[Stored dataset items]
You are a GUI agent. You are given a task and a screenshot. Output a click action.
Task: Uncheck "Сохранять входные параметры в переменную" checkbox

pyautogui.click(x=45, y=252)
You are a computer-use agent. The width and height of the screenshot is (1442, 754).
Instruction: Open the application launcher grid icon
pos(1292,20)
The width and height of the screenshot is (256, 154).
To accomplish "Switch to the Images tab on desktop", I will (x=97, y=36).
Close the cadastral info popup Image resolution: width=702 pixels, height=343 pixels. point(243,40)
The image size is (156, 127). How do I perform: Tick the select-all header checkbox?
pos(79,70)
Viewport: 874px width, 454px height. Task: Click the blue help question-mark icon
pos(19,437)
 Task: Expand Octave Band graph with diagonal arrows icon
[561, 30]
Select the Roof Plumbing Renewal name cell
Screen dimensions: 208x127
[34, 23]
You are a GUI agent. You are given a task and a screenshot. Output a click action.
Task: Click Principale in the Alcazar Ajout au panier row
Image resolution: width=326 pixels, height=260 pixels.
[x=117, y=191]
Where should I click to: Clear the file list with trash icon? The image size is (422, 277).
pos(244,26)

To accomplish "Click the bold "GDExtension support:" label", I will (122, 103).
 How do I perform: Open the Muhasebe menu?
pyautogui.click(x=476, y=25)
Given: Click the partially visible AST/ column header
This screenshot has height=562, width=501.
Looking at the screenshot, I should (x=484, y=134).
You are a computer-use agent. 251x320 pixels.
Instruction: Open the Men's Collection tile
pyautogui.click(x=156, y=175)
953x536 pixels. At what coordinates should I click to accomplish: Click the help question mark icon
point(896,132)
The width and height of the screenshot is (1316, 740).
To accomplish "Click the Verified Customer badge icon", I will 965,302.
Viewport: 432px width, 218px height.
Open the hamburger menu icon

- [Task brief]
Of the lines above, show those in which "computer" appears.

- [Reply to the exercise]
You are a computer-use agent. The width and height of the screenshot is (1442, 754).
You are a computer-use agent. 251x320 pixels.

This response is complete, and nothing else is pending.